The charges were announced in a statement released by the Egyptian prosecutor general on Thursday.
“The prosecution refers to Law 96/1996, which regulates the press, and states that [the press is to] … practice its freedoms with a responsibility toward serving the community by expressing different opinions and shaping public opinion,” the statement read.
“The prosecution acknowledges that putting restrictions on freedom of speech is unlawful, until such point as this freedom negatively affects national security and the country’s interests.”

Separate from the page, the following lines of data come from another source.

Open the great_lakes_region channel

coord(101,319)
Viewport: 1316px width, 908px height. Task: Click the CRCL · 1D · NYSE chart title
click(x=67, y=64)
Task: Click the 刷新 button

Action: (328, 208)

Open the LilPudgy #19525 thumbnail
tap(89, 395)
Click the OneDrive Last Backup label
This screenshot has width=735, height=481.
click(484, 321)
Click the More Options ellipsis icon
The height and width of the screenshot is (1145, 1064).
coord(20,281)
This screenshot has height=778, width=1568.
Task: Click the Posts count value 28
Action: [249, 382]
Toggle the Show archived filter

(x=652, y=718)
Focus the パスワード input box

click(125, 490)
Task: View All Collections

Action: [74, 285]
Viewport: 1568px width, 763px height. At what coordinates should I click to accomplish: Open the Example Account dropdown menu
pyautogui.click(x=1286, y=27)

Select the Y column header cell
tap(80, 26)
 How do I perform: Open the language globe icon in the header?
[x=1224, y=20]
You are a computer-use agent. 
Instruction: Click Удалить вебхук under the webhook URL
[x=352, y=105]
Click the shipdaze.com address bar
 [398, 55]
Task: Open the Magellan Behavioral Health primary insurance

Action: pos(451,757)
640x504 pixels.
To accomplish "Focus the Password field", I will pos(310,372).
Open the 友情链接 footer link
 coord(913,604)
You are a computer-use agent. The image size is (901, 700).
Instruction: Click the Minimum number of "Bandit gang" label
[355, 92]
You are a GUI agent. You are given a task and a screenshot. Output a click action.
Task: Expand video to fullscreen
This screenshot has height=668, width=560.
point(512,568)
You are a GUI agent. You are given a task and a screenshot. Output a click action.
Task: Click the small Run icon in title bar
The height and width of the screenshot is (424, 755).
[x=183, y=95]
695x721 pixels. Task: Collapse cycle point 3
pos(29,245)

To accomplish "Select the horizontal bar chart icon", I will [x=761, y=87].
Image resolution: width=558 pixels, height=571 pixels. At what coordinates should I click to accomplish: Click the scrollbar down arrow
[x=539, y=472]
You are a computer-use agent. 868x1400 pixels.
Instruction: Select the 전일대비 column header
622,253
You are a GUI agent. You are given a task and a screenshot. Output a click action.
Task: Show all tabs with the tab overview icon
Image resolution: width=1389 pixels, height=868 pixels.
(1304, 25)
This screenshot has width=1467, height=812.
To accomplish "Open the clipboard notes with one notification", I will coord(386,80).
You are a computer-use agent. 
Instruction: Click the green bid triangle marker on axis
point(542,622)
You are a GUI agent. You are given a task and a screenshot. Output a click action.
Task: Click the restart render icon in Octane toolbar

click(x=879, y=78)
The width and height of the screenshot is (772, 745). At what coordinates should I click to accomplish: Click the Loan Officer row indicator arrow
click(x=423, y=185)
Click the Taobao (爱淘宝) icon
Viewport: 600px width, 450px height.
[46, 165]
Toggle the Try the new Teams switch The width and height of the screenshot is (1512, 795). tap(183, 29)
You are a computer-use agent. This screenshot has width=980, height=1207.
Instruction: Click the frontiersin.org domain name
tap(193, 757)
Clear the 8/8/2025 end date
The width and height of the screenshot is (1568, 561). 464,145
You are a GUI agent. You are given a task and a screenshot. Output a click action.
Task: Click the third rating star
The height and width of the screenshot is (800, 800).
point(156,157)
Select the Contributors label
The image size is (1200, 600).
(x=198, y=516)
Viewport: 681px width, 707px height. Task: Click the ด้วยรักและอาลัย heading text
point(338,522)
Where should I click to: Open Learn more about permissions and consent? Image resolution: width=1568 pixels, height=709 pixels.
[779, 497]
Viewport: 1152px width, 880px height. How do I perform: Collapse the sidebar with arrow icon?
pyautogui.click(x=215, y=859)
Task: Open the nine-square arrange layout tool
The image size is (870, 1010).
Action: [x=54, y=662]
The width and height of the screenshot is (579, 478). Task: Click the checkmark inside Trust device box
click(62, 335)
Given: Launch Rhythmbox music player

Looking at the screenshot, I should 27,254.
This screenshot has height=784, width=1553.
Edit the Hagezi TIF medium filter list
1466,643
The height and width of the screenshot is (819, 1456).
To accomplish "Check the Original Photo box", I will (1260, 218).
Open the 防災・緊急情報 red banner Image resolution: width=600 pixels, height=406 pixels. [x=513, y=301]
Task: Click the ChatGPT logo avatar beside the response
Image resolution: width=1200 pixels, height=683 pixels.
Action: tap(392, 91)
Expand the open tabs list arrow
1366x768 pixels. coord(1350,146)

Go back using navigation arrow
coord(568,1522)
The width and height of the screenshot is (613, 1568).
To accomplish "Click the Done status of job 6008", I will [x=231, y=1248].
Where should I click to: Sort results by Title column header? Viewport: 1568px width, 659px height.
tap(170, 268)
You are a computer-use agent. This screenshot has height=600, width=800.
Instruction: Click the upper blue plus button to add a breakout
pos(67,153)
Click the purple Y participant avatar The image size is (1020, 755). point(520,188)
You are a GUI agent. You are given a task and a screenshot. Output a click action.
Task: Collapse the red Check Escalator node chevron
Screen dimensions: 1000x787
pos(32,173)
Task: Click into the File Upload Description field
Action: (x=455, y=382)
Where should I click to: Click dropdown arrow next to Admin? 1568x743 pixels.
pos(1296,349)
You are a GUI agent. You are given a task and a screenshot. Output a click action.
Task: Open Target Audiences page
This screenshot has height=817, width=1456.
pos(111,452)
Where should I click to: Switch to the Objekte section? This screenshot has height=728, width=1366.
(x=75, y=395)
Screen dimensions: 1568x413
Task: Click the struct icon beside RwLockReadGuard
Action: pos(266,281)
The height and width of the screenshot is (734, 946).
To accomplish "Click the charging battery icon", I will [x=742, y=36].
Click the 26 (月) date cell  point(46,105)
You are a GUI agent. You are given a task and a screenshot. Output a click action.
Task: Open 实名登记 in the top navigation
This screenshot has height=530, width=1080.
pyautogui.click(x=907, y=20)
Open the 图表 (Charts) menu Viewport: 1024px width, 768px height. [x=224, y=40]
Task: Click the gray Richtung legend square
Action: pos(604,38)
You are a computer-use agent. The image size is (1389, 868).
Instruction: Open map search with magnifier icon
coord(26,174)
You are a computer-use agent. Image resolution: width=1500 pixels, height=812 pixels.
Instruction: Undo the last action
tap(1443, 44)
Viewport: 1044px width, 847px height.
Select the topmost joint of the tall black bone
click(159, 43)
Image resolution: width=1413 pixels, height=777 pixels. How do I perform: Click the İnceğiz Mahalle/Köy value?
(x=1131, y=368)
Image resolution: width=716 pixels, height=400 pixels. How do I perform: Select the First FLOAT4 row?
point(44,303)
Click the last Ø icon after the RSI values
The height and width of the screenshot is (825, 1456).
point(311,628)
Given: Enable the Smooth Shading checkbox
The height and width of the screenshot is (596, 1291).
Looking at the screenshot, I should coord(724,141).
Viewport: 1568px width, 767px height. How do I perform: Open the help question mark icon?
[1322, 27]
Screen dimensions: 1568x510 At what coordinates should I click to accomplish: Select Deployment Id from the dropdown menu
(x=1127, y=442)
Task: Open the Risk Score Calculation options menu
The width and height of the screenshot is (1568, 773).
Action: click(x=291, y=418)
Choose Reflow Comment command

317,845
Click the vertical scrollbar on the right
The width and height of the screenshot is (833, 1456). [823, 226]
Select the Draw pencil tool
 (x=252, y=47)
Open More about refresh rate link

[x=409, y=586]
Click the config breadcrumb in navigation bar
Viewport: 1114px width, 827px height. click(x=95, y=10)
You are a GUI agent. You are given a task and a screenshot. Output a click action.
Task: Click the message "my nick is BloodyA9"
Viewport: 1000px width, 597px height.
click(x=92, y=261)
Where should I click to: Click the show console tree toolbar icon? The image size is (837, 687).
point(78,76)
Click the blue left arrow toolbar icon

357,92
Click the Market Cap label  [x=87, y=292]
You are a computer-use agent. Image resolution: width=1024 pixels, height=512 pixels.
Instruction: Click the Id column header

It also added that some of the defendants had "confessed during the investigations that they had joined the terrorist group [The Muslim Brotherhood]...[and] it has been proven that the defendants gathered and edited video material to re-create reports fabricating the situation in Egypt to tarnish the country’s reputation and delude international public opinion by saying that a civil war is going on in Egypt.”
Al-Jazeera denies the allegations, stating that the journalists "were only doing their jobs."
The station's Cairo bureau chief Mohammed Fahmy, Australian correspondent Peter Greste, producer Baher Mohammed, and cameraman Mohammed Fawzy were arrested on December 29, 2013 and have been in detention ever since.
The army-backed Egyptian authorities have been harshly cracking down on domestic and foreign media, as well as activists and political opponents, ever since the Muslim Brotherhood were declared a "terrorist organization" last month.